Dynamic vs. static correlation:

As the above analysis reveals, overall average correlation over large swathes of time and/or market environments masks tremendous correlation variability, which is dependent on the underlying market habitat; macro straitjacket in turbulent markets and stock-specific diffusion in more sanguine environs. This dynamic vs. static correlation behavior is illustrated via the scatter-plots below.

The first chart displays the static correlation relationship between two stocks (quoted as z-values) where the slope of the trend line reflects the correlation between them (average correlation over entire data horizon) and the dispersion around the trend-line reflects idiosyncratic, stock-specific risk.  Note the largely equivalent dispersion across the entire range of sample values.

The next chart uses a dynamic correlation profile, proximately gleaned via the above data, with the changing slope of the trend-line highlighting the variable correlation dynamic: lower correlation and hence greater stock-specific opportunity in sanguine markets; higher correlation and hence lower stock-specific element (more closely hugging the trend line) in down markets (firming in strongly +ve markets too).

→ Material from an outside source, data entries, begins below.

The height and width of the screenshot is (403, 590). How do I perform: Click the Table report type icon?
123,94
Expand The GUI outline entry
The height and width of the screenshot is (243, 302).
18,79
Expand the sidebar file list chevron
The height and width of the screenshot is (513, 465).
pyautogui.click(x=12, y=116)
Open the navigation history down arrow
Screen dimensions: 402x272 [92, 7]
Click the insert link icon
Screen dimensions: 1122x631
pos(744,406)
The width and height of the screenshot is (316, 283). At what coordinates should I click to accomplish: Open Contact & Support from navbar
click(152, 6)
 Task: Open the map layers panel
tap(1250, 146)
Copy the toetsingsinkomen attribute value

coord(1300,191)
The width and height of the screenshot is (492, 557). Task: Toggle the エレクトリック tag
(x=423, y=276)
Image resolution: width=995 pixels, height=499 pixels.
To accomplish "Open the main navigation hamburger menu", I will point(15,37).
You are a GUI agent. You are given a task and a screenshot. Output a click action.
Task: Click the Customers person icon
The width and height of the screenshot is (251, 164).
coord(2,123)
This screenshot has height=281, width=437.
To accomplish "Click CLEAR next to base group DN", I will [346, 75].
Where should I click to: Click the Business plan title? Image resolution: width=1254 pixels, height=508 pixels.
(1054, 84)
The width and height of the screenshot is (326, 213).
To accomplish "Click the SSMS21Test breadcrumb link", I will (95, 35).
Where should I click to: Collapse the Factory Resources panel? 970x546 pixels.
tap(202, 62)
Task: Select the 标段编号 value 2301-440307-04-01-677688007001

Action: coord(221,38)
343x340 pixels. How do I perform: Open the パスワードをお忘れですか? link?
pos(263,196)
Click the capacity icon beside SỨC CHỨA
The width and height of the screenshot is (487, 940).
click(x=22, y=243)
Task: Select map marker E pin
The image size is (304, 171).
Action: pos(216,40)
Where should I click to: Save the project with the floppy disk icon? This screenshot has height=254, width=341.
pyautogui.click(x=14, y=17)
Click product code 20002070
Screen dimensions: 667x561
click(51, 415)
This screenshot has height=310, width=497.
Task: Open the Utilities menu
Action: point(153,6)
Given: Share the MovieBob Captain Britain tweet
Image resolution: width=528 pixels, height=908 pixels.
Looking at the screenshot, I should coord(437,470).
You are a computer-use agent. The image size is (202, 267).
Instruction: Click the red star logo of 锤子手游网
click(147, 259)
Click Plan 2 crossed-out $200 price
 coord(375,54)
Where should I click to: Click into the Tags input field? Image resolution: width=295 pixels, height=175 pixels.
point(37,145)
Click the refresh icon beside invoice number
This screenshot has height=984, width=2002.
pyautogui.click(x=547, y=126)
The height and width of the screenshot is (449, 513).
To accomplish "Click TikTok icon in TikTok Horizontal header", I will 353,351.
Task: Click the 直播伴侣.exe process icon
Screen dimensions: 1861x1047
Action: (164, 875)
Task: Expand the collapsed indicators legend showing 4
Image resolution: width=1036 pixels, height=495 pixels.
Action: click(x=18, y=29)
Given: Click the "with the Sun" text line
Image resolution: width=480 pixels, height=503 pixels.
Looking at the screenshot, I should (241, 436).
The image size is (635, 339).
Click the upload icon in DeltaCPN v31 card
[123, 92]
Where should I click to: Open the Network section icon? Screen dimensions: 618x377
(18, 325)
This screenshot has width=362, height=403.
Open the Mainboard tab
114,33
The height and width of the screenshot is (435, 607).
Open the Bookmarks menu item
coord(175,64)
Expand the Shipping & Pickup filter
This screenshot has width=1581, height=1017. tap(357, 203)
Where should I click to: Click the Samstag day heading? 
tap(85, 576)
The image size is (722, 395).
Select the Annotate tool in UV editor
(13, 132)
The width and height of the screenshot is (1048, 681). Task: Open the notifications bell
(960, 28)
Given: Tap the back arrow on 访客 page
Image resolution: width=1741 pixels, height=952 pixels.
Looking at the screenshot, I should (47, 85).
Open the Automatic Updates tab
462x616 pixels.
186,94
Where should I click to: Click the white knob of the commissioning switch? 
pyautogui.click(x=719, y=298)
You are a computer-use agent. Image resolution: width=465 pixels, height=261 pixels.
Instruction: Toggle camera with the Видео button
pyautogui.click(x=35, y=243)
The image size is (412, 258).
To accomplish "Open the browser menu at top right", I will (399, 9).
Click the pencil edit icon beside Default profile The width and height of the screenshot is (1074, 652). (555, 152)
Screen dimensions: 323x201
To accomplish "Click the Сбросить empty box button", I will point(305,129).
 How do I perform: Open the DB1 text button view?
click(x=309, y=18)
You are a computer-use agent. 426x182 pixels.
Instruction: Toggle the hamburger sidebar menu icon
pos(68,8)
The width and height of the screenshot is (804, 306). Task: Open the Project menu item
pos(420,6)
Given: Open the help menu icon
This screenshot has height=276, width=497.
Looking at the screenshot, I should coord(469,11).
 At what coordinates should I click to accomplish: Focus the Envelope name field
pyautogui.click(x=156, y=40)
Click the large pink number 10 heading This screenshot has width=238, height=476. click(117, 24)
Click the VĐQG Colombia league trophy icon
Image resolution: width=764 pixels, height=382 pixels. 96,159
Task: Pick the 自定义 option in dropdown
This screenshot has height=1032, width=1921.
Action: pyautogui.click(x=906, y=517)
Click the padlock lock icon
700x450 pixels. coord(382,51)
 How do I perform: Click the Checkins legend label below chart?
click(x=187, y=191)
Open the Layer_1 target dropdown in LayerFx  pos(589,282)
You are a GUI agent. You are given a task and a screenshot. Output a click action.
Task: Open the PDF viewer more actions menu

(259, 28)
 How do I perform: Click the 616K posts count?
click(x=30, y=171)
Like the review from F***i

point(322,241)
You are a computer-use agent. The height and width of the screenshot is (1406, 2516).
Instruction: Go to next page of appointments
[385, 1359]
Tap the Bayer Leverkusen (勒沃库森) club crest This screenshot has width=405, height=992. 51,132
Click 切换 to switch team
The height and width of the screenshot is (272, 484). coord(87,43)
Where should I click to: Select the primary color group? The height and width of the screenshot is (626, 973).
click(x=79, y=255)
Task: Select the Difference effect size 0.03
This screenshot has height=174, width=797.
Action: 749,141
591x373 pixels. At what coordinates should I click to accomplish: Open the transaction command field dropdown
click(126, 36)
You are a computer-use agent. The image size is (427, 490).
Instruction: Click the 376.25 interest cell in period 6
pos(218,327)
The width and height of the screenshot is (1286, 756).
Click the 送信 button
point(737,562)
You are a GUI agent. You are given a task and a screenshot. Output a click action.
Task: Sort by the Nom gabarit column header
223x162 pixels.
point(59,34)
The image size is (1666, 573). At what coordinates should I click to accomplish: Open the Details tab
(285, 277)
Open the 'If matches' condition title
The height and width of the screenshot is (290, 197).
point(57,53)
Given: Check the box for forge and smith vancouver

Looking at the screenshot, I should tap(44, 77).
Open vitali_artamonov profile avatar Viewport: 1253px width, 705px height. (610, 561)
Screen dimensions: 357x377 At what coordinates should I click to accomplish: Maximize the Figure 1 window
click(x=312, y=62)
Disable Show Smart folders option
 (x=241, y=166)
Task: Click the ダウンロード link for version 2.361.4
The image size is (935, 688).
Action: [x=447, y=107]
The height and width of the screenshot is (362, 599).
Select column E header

Finally, a few observations:

  • during sanguine market environments, characterized by moderate/quiescent volatility and correlation, stocks tend to march to the beat of their own idiosyncratic drummer providing a fertile stock-picking environment
  • on the other side of the coin, noxiously volatile environments see risk-premiums expand, correlation tend to boundary conditions as birds of a risk feather flock together tarred by a common macro-factor brush, diversification benefit dissipate, and stock-to-bond flight-to-quality, including safe-haven sector rotation, ensue
  • portfolio volatility is vulnerable to rapid, adverse escalation in fragile markets as both fast-rising average stock volatility and inter-stock correlation conspire to upend portfolio risk metrics, and diversification benefit, relative to more languid times
  • related, historical-based volatility/VaR frameworks often work wonderfully well in normal situations but tend to fail in extreme environments, precisely when they matter most, as their building blocks (volatility, correlation) tend to be muted post placid episodes thereby potentially setting themselves up for failure in the event of market shocks
  • relationship between volatility, correlation and dispersion: dispersion (formally quoted in units, like volatility, as opposed to correlation which is a bounded measure: covariance scaled by volatility), very broadly speaking, is directly related to volatility and inversely related to correlation.  In fact, making simplifying assumptions, a rough rule of thumb is dispersion = avg stock vol * (1 – avg stock correl) ^ 0.5, over short horizons.  In sanguine markets with average correlation falling, absolute dispersion can remain restrained with volatility falling even lower.  But one can theoretically harness the lower average correlation, i.e., stock-picking opportunities, by increasing position size since volatility is lower (L/S vehicles tend not to be constrained by the L-only fully-invested shackle); much like having a lower gross exposure in high volatility environments, and vice-versa, to bluntly attain a given threshold of portfolio volatility.